INT8 ConvRot beats MXFP8 on Anima with older GPU hardware
A week-long quantization benchmark shows INT8 ConvRot delivers lower latent error than MXFP8 while running on RTX 20-series cards from 2018.
A ComfyUI user benchmarked quantization methods for Stable Diffusion Anima, comparing INT8 variants against the recently hyped MXFP8 format. The tests captured conditional and unconditional latents at every inference step across 100 samples at 1-megapixel resolution, measuring signal-to-noise ratio, cosine similarity, and relative root-mean-square error against a BF16 baseline. INT8 ConvRot—a rotation-based outlier removal technique from a December 2024 preprint—delivered the lowest relative error at 0.09032, beating MXFP8 (0.10847), standard FP8 (0.12145), and row-wise INT8 (0.13396). GGUF Q8 edged ahead overall, but INT8 variants run on Tensor Cores in RTX 20-series cards and newer, while MXFP8 requires Blackwell-generation hardware.

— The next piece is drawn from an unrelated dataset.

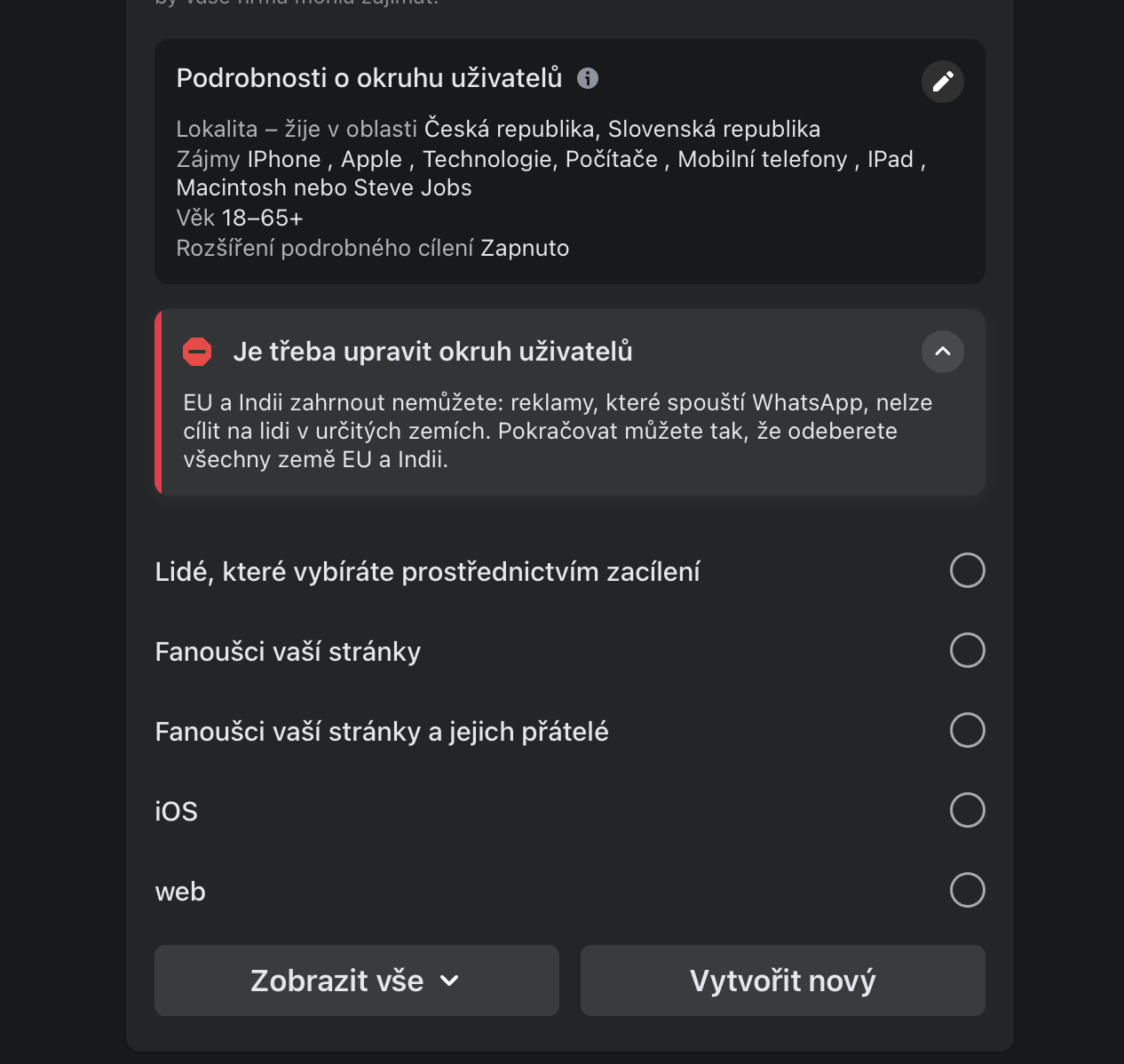The image size is (1124, 1064).
Task: Click the red error stop icon
Action: tap(197, 352)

The researcher released ComfyUI-INT8-Fast, a custom node implementing row-wise and ConvRot quantization on the fly. Pre-quantized INT8 checkpoints from Bedovyy and silveroxides were also tested; Bedovyy's row-wise Anima weights logged 0.13396 relative error, and silveroxides' tensor-wise learned variant came in at 0.14721. All tests ran on an RTX 3090 with the latest ComfyUI build. INT8 ConvRot stays within 10 percent relative error on three-year-old consumer hardware while outperforming MXFP8.